Between 1865 and 1870, the 13th, 14th and 15th amendments were ratified, abolishing slavery, granting citizenship to “all persons born or naturalized in the United States,” and prohibiting the government from denying U.S. citizens the right to vote based on race, color or past servitude.

Despite his previous profession to flee the country under such circumstances, Vance remained. He was pardoned in 1867 for his role in the Confederate army. Though initially prohibited from serving in public office due to his past disloyalty to the country, he remained active in politics.

In the early 1870s, a bill introduced by Sen. Charles Sumner of Massachusetts sought to outlaw racial discrimination in juries, schools, transportation and public accommodations. The proposed measure elicited many reactions, including those of former Gov. Vance, who addressed the House of Representatives on Jan. 10, 1874.

The North Carolina Citizen ran Vance’s speech in its Jan. 22, 1874, edition. In his opening remarks, the former Confederate rebutted claims that his opposition to the civil rights bill was based on hatred or prejudice. In fact, Vance declared: “I have felt it my duty to advance in every laudable way the interests of the colored race in this country.”

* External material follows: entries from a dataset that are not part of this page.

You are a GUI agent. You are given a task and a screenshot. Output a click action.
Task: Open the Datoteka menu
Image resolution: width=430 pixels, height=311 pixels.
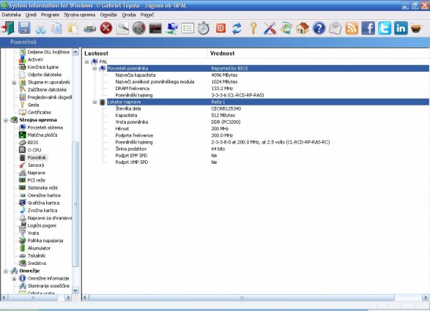click(11, 15)
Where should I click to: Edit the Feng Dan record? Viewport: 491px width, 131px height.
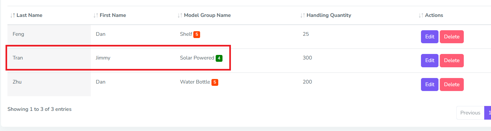coord(429,37)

His opposition to Sumner’s bill, Vance asserted, stemmed from what he perceived as the legislation’s misnomer. It was not civil rights that the bill addressed, Vance claimed, but rather “social rights.”

He explained:

“There is no railway car in all the South which the colored man cannot ride in. That is his civil right. This bill proposes that he should have the opportunity or the right to go into a first-class car and sit with white gentlemen and white ladies. I submit if that is not a social right. There is a distinction between the two.”

The bill, he argued, would be “detrimental to the interests of both races,” stating legislation that outlawed discrimination would “rob the colored man … more or less of the friendship of the owners of the soil in the South.” Meanwhile, Southern schools, Vance noted, would close in the wake of mandated integration.

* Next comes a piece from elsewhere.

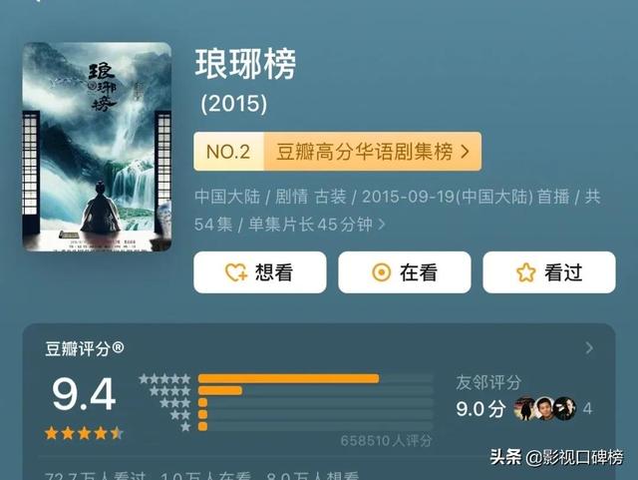
Task: Mark the show as 在看
Action: [x=405, y=272]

Another objection, framed as concern, turned into a long-winded rant about white supremacy. If the bill passed, Vance proclaimed, disharmony would surface between the races, which he considered an inherent disadvantage to African Americans. “No race, sir, in the world has been able to stand before the pure Caucasian. An antagonism of races will not be good for the colored man,” he stated.

In a similar vein, Vance argued the bill would create unrealistic aspirations among African Americans. “It begets hopes and raises an ambition in the minds of the colored man that can never be realized,” Vance declared.

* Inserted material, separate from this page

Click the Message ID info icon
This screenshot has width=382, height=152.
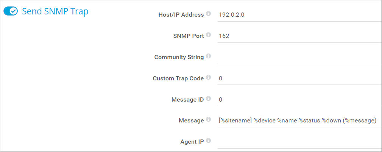click(208, 99)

Despite his efforts, Vance’s speech did not kill the bill. The following year, Sumner’s legislation was signed into law. Absent in the final version, though, was any mention of integrated schools. Eight years later, the Supreme Court declared the law unconstitutional, stating the 14th Amendment granted Congress the right to regulate the behavior of states, not individuals.

In 1877, Vance returned to the governor’s mansion for a third time. The following January, he attended a parade in Raleigh. The event featured several companies of African American troops who marched in celebration of Emancipation Day (see “Asheville Archives: Emancipation Day,” Feb. 27, 2018, Xpress).

According to the Jan. 10, 1878, edition of The Asheville Citizen, the governor was later invited to address a group of African American residents who were also celebrating the day.

Vance’s speech began:

“My Friends: — I appear in your meeting to-day simply to acknowledge the respect you have shown me by inviting me as the Governor of the State to visit your assemblage. You cannot of course expect me to join with you in celebrating this day, the anniversary of that emancipation which I struggled so long to prevent, and which I, in common with all the people of my race in the South, regard as an act of unconstitutional violence to the one party, and as an injury to the other.”

Nevertheless, Vance assured the celebratory group, “I should as Governor of North Carolina recognize you as citizens and should respect all the rights with which the laws have invested you.”

Editor’s note: Antiquated and offensive language is preserved from the original text, along with peculiarities of spelling and punctuation.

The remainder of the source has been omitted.